"Ehrenmord" im Helenental gilt nach 15 Jahren als geklärt
Es war eine regelrechte Hinrichtung: Ein Schuss ging ins Knie, einer durchbohrte das Herz und ein drittes Projektil schlug in einem Fahrzeug ein.
Anzor S., ein 22-jähriger Tschetschene, sackte am 6. April 2007 vor der Asylunterkunft neben der Cholerakapelle im Helenental (Bezirk Baden) leblos zusammen. Andere Asylwerber packten den blutüberströmten Mann und rasten mit ihm ins Spital. Doch er war nicht mehr zu retten. Er hinterließ damals eine im achten Monate schwangere Frau.
15 Jahre nach der bislang ungeklärten Bluttat scheint der Mord für die Kriminalisten endgültig geklärt. Der damals Hauptverdächtige in dem Kriminalfall wird durch neue Zeugenaussagen schwer belastet, der Todesschütze gewesen zu sein. Der damals 29-jährige tschetschenische Landsmann hatte sich wenige Tage nach der Bluttat der Polizei ins Salzburg gestellt, weil er Wind davon bekommen hatte, dass nach ihm gefahndet wurde.
Keine Anklage
Obwohl sich die Kriminalisten fast sicher waren, dass er mit dem Mord in Verbindung steht, war die Suppe damals zu dünn für eine Anklage. Der Verdächtige bestritt jeden Zusammenhang, bis heute fehlt auch die Tatwaffe. Der Tschetschene wurde nach einiger Zeit in U-Haft schließlich freigelassen, zu einer Anklage kam es nicht. Er tauchte kurz darauf unter.

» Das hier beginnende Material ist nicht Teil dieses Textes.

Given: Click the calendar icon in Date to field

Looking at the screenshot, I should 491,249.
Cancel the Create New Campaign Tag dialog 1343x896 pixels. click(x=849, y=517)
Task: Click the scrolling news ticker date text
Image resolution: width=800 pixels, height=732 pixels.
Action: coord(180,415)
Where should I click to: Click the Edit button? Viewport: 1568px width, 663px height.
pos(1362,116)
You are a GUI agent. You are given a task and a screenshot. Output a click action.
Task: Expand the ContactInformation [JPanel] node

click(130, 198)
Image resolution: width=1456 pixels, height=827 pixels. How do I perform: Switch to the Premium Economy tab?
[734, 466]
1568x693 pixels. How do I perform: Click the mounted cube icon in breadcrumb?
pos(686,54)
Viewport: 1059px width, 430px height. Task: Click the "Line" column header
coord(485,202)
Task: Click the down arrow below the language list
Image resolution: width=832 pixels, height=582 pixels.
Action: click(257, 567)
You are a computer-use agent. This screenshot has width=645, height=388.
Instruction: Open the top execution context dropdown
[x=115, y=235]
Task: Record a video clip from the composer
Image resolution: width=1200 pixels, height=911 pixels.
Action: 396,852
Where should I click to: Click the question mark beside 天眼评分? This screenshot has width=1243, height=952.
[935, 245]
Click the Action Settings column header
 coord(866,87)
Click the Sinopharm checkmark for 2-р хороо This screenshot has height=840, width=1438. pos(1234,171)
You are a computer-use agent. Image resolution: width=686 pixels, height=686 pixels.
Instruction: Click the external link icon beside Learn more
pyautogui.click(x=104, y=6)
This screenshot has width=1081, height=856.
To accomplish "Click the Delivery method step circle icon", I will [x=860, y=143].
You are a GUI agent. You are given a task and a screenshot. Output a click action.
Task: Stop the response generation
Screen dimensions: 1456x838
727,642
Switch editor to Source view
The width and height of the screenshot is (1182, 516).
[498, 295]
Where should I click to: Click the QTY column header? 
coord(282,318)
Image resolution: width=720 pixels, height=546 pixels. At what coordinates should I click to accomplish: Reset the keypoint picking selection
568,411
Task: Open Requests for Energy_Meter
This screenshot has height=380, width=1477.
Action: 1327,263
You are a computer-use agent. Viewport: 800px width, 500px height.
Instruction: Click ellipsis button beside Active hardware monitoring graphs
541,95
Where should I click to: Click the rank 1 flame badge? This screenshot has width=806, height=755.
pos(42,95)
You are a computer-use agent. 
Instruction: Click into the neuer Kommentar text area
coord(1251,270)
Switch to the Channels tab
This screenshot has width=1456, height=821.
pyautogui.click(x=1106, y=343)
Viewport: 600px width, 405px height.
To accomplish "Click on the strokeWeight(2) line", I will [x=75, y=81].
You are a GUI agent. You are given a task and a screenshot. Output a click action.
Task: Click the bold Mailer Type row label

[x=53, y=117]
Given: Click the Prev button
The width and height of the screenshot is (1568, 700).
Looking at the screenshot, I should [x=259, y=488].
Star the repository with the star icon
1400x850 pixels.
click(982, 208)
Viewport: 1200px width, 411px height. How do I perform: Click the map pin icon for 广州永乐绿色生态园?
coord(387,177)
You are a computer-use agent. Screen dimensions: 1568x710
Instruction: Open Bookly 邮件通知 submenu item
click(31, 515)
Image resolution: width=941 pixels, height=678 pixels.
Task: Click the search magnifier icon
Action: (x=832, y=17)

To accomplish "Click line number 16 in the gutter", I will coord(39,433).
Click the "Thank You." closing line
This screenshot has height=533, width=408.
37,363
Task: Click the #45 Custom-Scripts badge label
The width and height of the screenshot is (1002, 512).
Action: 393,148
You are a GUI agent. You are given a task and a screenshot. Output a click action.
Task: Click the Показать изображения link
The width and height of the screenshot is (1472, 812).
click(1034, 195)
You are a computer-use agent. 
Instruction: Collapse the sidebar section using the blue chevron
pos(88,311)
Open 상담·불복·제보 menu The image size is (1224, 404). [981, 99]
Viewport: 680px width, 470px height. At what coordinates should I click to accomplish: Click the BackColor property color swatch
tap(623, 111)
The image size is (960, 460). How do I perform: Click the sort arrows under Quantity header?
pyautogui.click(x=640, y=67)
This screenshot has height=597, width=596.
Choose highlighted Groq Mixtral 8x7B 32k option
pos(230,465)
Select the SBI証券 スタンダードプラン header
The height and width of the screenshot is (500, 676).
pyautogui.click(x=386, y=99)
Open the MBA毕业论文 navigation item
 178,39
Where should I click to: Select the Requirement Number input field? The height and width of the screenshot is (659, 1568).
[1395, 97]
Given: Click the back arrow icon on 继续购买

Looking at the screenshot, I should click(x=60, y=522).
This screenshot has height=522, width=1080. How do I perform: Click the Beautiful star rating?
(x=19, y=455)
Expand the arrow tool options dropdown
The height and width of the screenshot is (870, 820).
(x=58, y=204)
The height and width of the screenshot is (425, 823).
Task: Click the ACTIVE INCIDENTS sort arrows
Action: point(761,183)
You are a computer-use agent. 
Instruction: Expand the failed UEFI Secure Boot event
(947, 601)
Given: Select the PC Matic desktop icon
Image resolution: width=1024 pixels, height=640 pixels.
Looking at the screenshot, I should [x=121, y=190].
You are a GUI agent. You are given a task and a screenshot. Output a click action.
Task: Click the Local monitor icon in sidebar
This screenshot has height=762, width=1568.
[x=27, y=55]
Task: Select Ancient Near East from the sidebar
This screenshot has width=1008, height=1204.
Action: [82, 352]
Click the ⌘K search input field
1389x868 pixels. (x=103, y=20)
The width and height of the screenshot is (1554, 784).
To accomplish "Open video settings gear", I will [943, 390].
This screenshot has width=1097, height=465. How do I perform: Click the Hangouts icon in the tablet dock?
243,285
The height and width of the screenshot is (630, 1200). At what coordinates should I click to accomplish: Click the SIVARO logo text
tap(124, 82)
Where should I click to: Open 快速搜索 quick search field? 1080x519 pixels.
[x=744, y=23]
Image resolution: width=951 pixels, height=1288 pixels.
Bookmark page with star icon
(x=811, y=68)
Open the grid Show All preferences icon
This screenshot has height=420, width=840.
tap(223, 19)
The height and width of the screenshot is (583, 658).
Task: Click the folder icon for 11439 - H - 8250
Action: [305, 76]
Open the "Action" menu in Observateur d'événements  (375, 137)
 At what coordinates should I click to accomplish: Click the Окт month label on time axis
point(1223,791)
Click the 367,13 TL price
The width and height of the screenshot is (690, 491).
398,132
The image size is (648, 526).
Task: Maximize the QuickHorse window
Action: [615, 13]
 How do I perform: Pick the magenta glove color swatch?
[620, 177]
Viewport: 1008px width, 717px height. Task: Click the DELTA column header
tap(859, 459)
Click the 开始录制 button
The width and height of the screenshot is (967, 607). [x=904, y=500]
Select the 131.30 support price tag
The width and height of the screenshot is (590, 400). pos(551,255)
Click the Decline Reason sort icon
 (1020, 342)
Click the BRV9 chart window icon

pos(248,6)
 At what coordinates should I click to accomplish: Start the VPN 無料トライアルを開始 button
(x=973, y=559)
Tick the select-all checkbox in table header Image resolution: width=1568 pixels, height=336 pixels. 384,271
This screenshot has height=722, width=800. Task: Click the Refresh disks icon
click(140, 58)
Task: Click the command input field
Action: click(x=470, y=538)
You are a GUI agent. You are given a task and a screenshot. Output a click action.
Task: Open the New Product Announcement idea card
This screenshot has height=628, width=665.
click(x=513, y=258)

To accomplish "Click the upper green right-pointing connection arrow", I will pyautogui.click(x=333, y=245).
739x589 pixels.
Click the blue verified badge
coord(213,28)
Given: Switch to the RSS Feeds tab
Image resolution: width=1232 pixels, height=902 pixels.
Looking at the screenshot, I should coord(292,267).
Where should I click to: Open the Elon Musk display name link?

Zu Beginn des heurigen Jahres wurde der ungeklärte Akt durch Beamte des Landesamtes für Verfassungsschutz und Terrorismusbekämpfung (LVT) Niederösterreich neu bewertet.
Die Kriminalisten sind vor allem im Zusammenhang mit dem geklärten Tschetschenen-Mord vor zwei Jahren in Gerasdorf tief in die Kreise der tschetschenischen Diaspora vorgedrungen. „Wir haben sehr viel Erfahrung gesammelt. Dadurch haben sich neue Erkenntnisse und Aussagen ergeben“, erklärt LVT-Chef Roland Scherscher.
Ehrenmord?
Demnach wird der heute 44-Jährige schwer belastet, die Bluttat aus gekränkter Eitelkeit begangen zu haben. Es soll sich um einen Ehrenmord gehandelt haben. Der Täter soll dem Opfer bei mehreren physischen Auseinandersetzungen unterlegen gewesen sein, weshalb er sich in seiner Ehre massiv gekränkt fühlte und schließlich zur Waffe griff – so die Annahme des Verfassungsschutzes.
Die Ermittler haben die Spur des 44-Jährigen bis in seine Heimat verfolgt. Obwohl seitens der Staatsanwaltschaft Wiener Neustadt eine nationale und europäische Festnahmeanordnung gegen ihn erlassen wurde, ist er in Tschetschenien sicher. Die dortigen Behörden kooperieren nicht mit Österreich, was die Strafverfolgung anbelangt. Erst wenn er seinen Fuß nach Westeuropa setzen sollte, könnte er auch festgenommen werden.